OK. I will give it a try.

> Also, are these patches are out of order, this should come last since
> the arm_smmu_write_strtab_ent hasn't learned yet how to do
> STRTAB_STE_1_S1DSS_BYPASS?

Hmm. It could although it's a status quo IMHO -- in practical
only ARM_SMMU_DOMAIN_BYPASS would be changed by the 1st patch
to allocating a CD table that still doesn't work since this
STRTAB_STE_1_S1DSS_BYPASS is unset.

Thanks
Nic
  

Patch

diff --git a/drivers/iommu/arm/arm-smmu-v3/arm-smmu-v3.c b/drivers/iommu/arm/arm-smmu-v3/arm-smmu-v3.c
index df6409017127..dbe11997b4b9 100644
--- a/drivers/iommu/arm/arm-smmu-v3/arm-smmu-v3.c
+++ b/drivers/iommu/arm/arm-smmu-v3/arm-smmu-v3.c
@@ -2381,6 +2381,7 @@  static int arm_smmu_attach_dev(struct iommu_domain *domain, struct device *dev)
 	struct arm_smmu_device *smmu;
 	struct arm_smmu_domain *smmu_domain = to_smmu_domain(domain);
 	struct arm_smmu_master *master;
+	bool byapss_ste, skip_cdtab;
 
 	if (!fwspec)
 		return -ENOENT;
@@ -2416,6 +2417,24 @@  static int arm_smmu_attach_dev(struct iommu_domain *domain, struct device *dev)
 
 	master->domain = smmu_domain;
 
+	/*
+	 * When master attaches ARM_SMMU_DOMAIN_BYPASS to its single substream,
+	 * set STE.Config to "bypass" and skip a CD table allocation. Otherwise,
+	 * set STE.Config to "stage-1 translate" and allocate a CD table for its
+	 * multiple stage-1 substream support, unless with a stage-2 domain in
+	 * which case set STE.config to "stage-2 translate" and skip a CD table.
+	 */
+	if (smmu_domain->stage == ARM_SMMU_DOMAIN_BYPASS && !master->ssid_bits) {
+		byapss_ste = true;
+		skip_cdtab = true;
+	} else {
+		byapss_ste = false;
+		if (smmu_domain->stage == ARM_SMMU_DOMAIN_S2)
+			skip_cdtab = true;
+		else
+			skip_cdtab = false;
+	}
+
 	/*
 	 * The SMMU does not support enabling ATS with bypass.
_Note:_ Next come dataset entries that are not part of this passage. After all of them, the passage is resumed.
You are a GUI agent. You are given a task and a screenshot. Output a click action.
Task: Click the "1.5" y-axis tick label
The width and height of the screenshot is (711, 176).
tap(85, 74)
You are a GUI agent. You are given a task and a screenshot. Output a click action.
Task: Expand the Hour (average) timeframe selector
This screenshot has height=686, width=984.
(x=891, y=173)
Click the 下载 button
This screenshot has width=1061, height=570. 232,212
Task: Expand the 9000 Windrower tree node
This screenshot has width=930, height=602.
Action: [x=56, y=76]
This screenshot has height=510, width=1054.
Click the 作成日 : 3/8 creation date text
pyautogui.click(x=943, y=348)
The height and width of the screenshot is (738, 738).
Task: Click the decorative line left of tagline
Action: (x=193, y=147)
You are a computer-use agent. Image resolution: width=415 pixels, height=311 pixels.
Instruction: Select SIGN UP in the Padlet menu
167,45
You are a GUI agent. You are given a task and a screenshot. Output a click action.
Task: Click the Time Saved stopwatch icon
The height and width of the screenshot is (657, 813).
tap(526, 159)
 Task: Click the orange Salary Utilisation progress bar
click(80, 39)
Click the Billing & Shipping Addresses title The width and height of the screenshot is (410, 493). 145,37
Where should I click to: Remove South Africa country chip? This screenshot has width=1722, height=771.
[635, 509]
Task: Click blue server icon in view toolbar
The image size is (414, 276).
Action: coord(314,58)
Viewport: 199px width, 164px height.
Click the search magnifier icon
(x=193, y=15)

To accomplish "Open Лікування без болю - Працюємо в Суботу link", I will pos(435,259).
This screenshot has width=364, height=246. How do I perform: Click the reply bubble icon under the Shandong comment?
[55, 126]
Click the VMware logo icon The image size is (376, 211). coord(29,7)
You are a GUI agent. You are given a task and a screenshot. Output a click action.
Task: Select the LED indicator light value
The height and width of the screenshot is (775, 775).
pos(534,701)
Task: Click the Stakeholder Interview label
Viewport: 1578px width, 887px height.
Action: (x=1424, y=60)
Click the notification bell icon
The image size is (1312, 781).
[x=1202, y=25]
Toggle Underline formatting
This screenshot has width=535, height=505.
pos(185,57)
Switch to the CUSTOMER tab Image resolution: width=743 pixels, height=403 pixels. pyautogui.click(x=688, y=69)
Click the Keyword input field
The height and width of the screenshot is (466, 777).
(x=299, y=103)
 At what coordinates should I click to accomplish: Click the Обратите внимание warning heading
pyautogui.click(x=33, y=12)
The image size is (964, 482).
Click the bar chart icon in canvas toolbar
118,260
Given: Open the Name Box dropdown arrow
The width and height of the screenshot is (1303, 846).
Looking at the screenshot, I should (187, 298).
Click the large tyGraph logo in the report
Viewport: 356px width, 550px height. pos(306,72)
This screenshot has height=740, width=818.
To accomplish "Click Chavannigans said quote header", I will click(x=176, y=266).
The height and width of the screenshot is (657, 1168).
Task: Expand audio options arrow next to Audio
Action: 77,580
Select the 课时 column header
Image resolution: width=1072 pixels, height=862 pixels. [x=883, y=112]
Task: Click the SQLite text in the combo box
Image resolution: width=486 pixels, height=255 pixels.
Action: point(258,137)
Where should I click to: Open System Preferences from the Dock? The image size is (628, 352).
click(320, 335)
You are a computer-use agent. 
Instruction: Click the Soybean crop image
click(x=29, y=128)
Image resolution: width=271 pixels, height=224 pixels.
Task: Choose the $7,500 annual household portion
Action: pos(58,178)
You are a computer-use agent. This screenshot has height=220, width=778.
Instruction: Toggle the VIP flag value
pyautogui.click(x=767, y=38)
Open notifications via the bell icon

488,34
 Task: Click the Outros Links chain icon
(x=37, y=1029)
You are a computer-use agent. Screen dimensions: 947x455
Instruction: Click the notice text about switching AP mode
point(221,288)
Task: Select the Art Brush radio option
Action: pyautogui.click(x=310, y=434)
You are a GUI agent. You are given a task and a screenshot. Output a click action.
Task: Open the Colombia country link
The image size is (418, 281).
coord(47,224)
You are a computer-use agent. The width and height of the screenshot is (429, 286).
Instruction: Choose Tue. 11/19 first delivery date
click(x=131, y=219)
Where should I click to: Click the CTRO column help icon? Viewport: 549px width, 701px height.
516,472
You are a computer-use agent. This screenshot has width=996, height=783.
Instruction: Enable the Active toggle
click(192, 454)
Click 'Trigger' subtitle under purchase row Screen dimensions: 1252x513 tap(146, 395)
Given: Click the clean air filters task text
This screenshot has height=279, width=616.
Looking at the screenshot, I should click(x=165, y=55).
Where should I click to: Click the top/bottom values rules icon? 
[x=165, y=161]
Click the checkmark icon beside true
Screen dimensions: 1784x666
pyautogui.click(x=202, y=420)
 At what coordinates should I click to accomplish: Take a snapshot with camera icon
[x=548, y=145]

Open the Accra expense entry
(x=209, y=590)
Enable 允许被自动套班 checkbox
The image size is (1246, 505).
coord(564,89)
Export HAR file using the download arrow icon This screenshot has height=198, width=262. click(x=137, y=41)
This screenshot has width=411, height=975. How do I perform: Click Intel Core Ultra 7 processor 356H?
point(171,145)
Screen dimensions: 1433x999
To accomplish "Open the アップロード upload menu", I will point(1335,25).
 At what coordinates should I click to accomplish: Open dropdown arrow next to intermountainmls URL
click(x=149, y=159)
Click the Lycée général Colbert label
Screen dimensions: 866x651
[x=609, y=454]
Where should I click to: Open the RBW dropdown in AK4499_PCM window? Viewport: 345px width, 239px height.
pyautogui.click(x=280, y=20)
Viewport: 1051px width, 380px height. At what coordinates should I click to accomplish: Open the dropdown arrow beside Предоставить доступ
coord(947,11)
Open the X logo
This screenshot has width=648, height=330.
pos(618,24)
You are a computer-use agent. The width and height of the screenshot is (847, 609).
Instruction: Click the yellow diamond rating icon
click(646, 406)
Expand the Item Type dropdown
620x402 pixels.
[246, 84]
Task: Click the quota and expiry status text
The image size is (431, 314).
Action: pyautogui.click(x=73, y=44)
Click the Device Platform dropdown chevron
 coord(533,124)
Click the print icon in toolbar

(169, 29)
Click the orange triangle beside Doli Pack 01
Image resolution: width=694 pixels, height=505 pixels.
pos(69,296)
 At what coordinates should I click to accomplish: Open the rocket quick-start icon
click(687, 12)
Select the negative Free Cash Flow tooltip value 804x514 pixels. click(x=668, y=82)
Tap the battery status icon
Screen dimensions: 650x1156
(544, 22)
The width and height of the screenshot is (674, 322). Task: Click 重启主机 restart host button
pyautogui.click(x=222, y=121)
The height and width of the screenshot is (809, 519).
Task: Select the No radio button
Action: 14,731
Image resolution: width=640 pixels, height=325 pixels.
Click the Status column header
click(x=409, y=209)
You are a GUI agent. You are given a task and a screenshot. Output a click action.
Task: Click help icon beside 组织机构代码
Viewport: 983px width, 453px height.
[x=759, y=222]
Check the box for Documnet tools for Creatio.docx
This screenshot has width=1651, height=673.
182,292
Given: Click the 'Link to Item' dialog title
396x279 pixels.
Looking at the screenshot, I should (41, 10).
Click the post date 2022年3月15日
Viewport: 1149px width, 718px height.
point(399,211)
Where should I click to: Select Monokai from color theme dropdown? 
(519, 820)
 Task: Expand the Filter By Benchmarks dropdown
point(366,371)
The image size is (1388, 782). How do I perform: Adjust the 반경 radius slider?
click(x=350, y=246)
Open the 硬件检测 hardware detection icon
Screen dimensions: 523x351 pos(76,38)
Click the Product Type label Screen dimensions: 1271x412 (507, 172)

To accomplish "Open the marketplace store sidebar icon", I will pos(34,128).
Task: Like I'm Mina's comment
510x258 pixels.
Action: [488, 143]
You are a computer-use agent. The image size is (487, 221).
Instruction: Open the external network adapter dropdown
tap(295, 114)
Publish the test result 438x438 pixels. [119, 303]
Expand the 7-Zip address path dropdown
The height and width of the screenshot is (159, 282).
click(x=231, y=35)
When the STE is
 	 * in bypass (STE.Config[2:0] == 0b100), ATS Translation Requests and
@@ -2423,22 +2442,22 @@  static int arm_smmu_attach_dev(struct iommu_domain *domain, struct device *dev)
 	 * stream (STE.EATS == 0b00), causing F_BAD_ATS_TREQ and
 	 * F_TRANSL_FORBIDDEN events (IHI0070Ea 5.2 Stream Table Entry).
 	 */
-	if (smmu_domain->stage != ARM_SMMU_DOMAIN_BYPASS)
+	if (!byapss_ste)
 		master->ats_enabled = arm_smmu_ats_supported(master);
 
 	spin_lock_irqsave(&smmu_domain->devices_lock, flags);
 	list_add(&master->domain_head, &smmu_domain->devices);
 	spin_unlock_irqrestore(&smmu_domain->devices_lock, flags);
 
-	if (smmu_domain->stage == ARM_SMMU_DOMAIN_S1) {
-		if (!master->cd_table.cdtab) {
-			ret = arm_smmu_alloc_cd_tables(master);
-			if (ret) {
-				master->domain = NULL;
-				goto out_list_del;
-			}
+	if (!skip_cdtab && !master->cd_table.cdtab) {
+		ret = arm_smmu_alloc_cd_tables(master);
+		if (ret) {
+			master->domain = NULL;
+			goto out_list_del;
 		}
+	}
 
+	if (smmu_domain->stage == ARM_SMMU_DOMAIN_S1) {
 		/*
 		 * Prevent SVA from concurrently modifying the CD or writing to
 		 * the CD entry